>> start TEXT SECTION
The proof is quite similar to how we prove that \(R_i\) is simple in our proof of theorem 9. This actually shows that

Corollary 14.If \(R_1,\cdots,R_n\) are semisimple rings, then so is\[R=R_1 \times \cdots \times R_n.\]

We want to work with matrices, i.e., we want to work with linear equations. This becomes possible because of Wedderburn-Artin ring theory. We don't know what can happen yet, so we can only try to generalise things very carefully.

When talking about matrices, we can talk about endormorphisms as well. So our first step is to find a bridge to endormorphisms. We now to need to consider \(R\) as a left module over itself.

The most immediate one is multiplication. For \(a \in R\), we may consider the multiplication induced by \(a\):

\[\lambda_a:x \mapsto ax.\]

It may looks natural but unfortunately it is not necessarily an endomorphism. The reason is simple because we have \(\lambda_a(yx)\ne y\lambda_a(x)\) in general. However we can define

\[\rho_a:x \mapsto xa.\]

Now \(\rho_a(yx)=y\rho_a(x)\) holds naturally. We can show that every endomorphism is defined in this way. Consider the map \(\rho:a \mapsto (x \mapsto xa)\). We have

\(\rho\) is anti-homomorphism. Indeed, \(\rho(ab)=\rho(b)\rho(a)\) for all \(a,b \in R\) and \(\rho(a+b)=\rho(a)+\rho(b)\).
>> end TEXT SECTION
>> start INFORMATION SHOWN
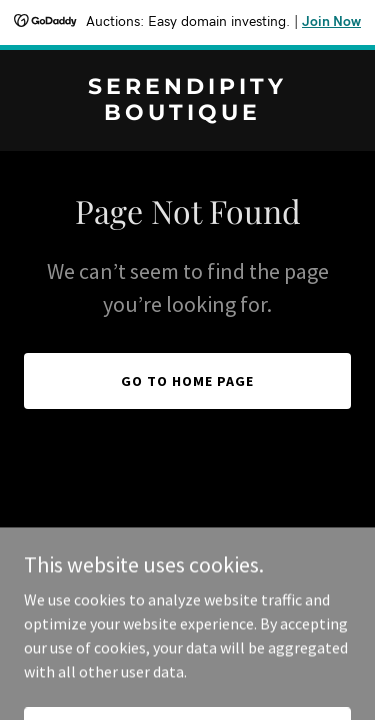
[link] (187, 114)
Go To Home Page (187, 381)
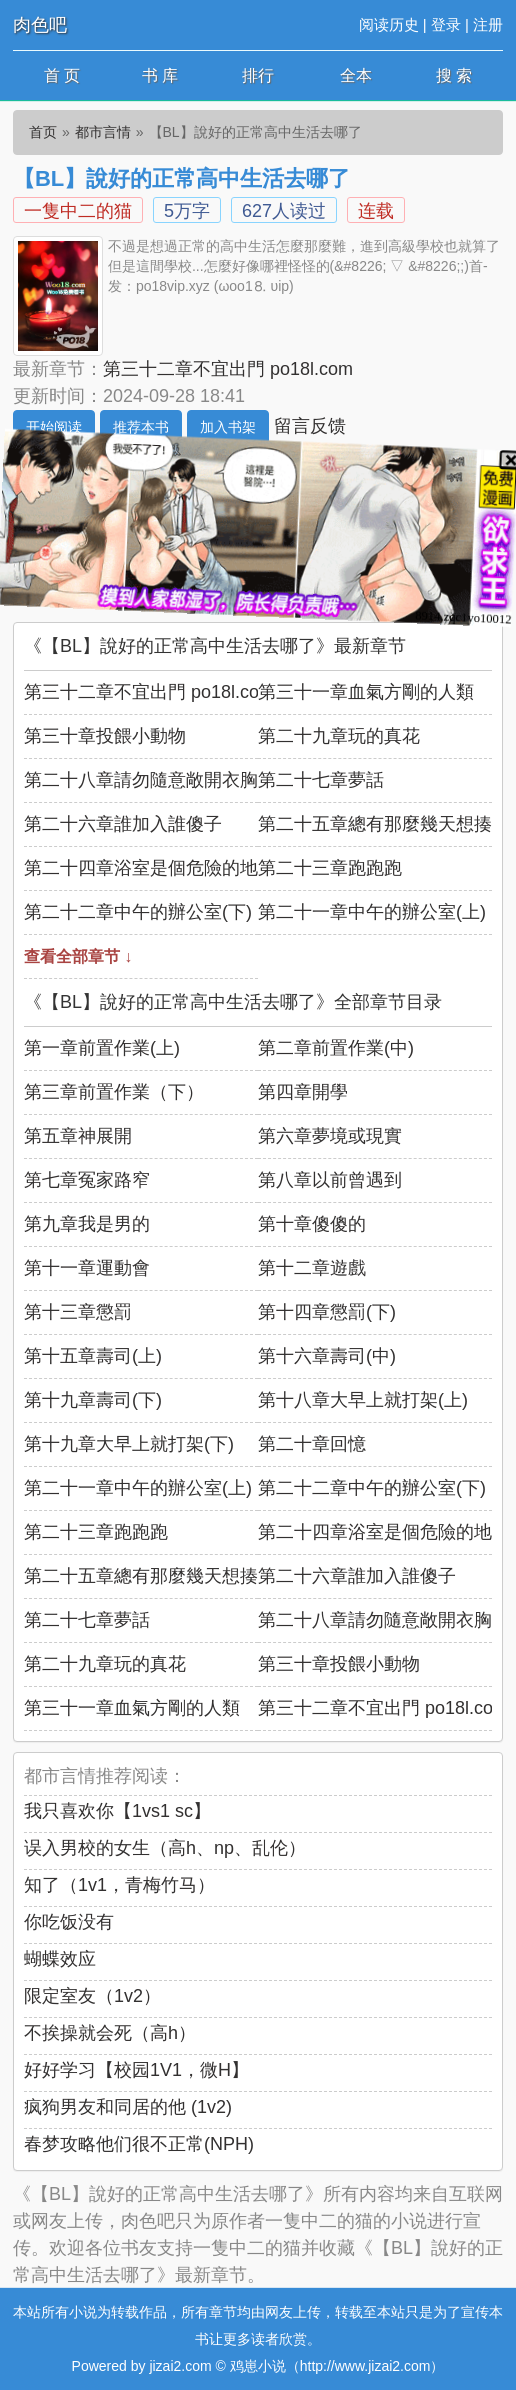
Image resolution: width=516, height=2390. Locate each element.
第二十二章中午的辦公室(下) (138, 912)
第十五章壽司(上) (93, 1356)
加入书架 (228, 427)
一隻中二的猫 (78, 211)
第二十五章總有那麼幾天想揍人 (384, 824)
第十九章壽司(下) (93, 1400)
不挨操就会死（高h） (110, 2033)
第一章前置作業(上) (102, 1048)
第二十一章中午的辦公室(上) (372, 912)
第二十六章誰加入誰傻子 (123, 824)
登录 (446, 24)
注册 (488, 24)
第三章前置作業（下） (114, 1092)
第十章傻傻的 (312, 1224)
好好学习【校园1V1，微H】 (136, 2070)
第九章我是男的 (87, 1224)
>> end INFORMATION SHOWN
PROBLEMS TO SOLVE -
A: Do the following statements agree with the passage on semisimple rings? (i) The map \(\lambda_a:x \mapsto ax\) is always an endomorphism. (ii) The map \(\rho\) is an anti-homomorphism. (iii) A product of finitely many semisimple rings is again semisimple. Answer each with yes or no and quote the deciding words of the passage.
B: According to the passage on semisimple rings, what makes it possible to work with matrices?
C: Reproduce the passage on semisimple rings from "The proof is" up to and including "things very carefully.".

RESPONSE LIST -
A:
(i) No: "it is not necessarily an endomorphism"
(ii) Yes: "\(\rho\) is anti-homomorphism"
(iii) Yes: "If \(R_1,\cdots,R_n\) are semisimple rings, then so is"

B: Wedderburn-Artin ring theory.

C:
The proof is quite similar to how we prove that \(R_i\) is simple in our proof of theorem 9. This actually shows that

Corollary 14.If \(R_1,\cdots,R_n\) are semisimple rings, then so is\[R=R_1 \times \cdots \times R_n.\]

We want to work with matrices, i.e., we want to work with linear equations. This becomes possible because of Wedderburn-Artin ring theory. We don't know what can happen yet, so we can only try to generalise things very carefully.